How can a file's size on disk be 0 bytes when there's data in it?

I have a file in Windows 10 with 362 bytes of data, but the "size on disk" is just 0 bytes. It's a simple "Hello world" program written in assembly, and saved in Notepad++.

How is it possible that the size on disk is zero when the size of the file is 362 bytes?

I have an SSD, not a normal hard disk.

Screenshot of the Properties dialog:

Screenshot of the Properties dialog


This happens if the file is so small that its contents and the filesystem bookkeeping fit in 1KB. To save disk space, NTFS keeps small files "resident", storing their contents right in the file record, so no cluster has to be allocated for it. Therefore, the size on disk is zero because there's nothing beyond the file record. Once the file gets sufficiently large, NTFS makes it "nonresident", allocates one or more clusters for it (creating a nonzero "size on disk"), and creates a "mapping pair" in the file record in the place of the data to point to the cluster.

SSD hard drives or Windows 10 don't affect this; it's simply an NTFS feature. Further reading: The Four Stages of NTFS File Growth.

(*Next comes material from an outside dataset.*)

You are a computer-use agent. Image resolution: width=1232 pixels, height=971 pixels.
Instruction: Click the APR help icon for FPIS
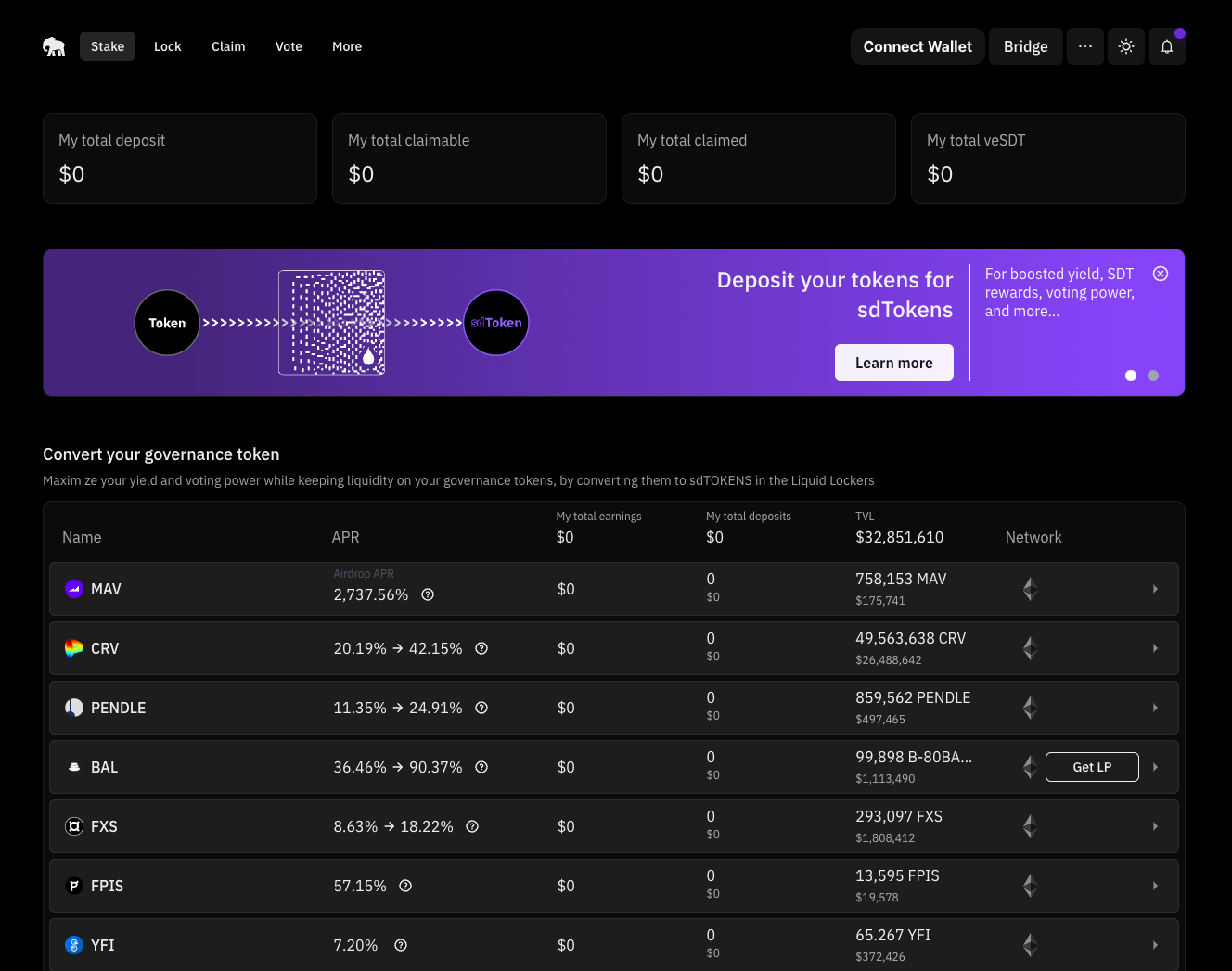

Note that the "size on disk" metric isn't exactly right. For instance, it never includes the constant 1KB that the NTFS file record takes up. The metric was introduced in Windows 95, which didn't use NTFS and therefore couldn't have accounted for this phenomenon; it just showed the file size rounded up to the next multiple of the cluster size. That estimation algorithm was carried through to Windows 7, even though many Windows versions between them used NTFS and resident storage. It was finally updated in Windows 8 to count files with only resident data as zero-size on disk. Further reading: Just What Is 'Size on Disk'?